5-10 times smaller for regular ones with it closer to 50 for separation kernels. That's not a fair comparison, though, as you need extra components to support the unikernel or just components on the kernel. A more fair comparison might be L4Re, a stripped GenodeOS, OKL4 w/ necessary software, or NOVA with necessary software.

L4Re was the first attempt I believe at an environment for apps on L4:

https://os.inf.tu-dresden.de/L4Re/overview.html

Any chance it will support Xen, too, in the future? Also, unikernels should preferably be written in memory safe languages like Rust.
> unikernels should preferably be written in memory safe languages like Rust

There is a rust project. How is that relevant to this?

When using a unikernel design there is no isolation between a single node software components like an OS can provide. All the code share the same memory space.

Isolation can be useful. For example the Postfix email server (running on a Unix, not unikernel) is decomposed into several processes with different privileges. That allows running the most sensitive parts with limited access rights, to protect against attacks, while still running those parts on the same server for efficiency. This process isolation is typically not provided with unikernels.

A lot of unikernels compensate for this by providing language level protection, by using safe high level language (see MirageOS using OCaml, other based on Erlang, haskell or rust). Then it's not process isolation but the language and its implementation that guarantee that provides protection / isolation between components. My understanding is that is what GP refers too.

A unikernel based on C or C++ will have no process isolation, and no language level isolation either. So sensitive components would have to be split into different nodes, isolated by using either separate VMs or machines. That's doable, but adds complexity to the orchestration and possibly some overhead.

> That allows running the most sensitive parts with limited access rights, to protect against attacks, while still running those parts on the same server for efficiency. This process isolation is typically not provided with unikernels.

Unikernels also don't have notions of access rights. To make that model work, more than memory safety, you need declarative ways of asserting constraints, which... C++ arguably can pull off pretty well.

> A unikernel based on C or C++ will have no process isolation, and no language level isolation either.

C++ has lots of support for language level isolation. Yes, due to C compatibility, if you diddle with memory you can find ways to violate those contracts, but it is entirely possible, particularly in a unikernel context, to prove that you aren't doing that.

> That's doable, but adds complexity to the orchestration and possibly some overhead.

That'd add way more complexity and likely bugs to the code than just keeping the codebase clean.

> C++ has lots of support for language level isolation. Yes, due to C compatibility, if you diddle with memory you can find ways to violate those contracts,

No, it's not.

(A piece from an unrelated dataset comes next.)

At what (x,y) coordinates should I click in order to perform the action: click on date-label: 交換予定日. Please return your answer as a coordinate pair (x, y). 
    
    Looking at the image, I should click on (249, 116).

The memory unsafety in C++ is fundamental to the language (think iterator invalidation). It has nothing to do with C compatibility and comes up all the time in well-written C++ code in practice.

Possible, but not necessarily easy; what tools do you use to sweep C++ code for 'unsafe' constructs?
I'm interested in the answer to that, too. A member of the Chrome team asked what static analysis or advanced verification tools I thought they could use in a significant C++ project. Digging around, I think I just found one, limited one plus two ways of doing Design-by-Contract (asserts & OOP). That was it. Not inspiring lol.

Now, there has been work on type-safe or memory-safe version of C++. They're non-standard. They also get smashed when a memory error occurs and that will happen. So, suggesting to rely on language-based isolation in C++ is a more a joke than something worth trying.

Good example of work on C++ safety:

https://www.cis.upenn.edu/~eir/papers/2013/ironclad/paper.pd...

Around memory safety, it would be simply be dereferencing any raw pointer. You'd whitelist a set of smart pointer classes that manage that and you can pretty much just use the clang parser to catch it.
And erlang projects, and projects for every other programming language you could possibly want. Just use whatever you want!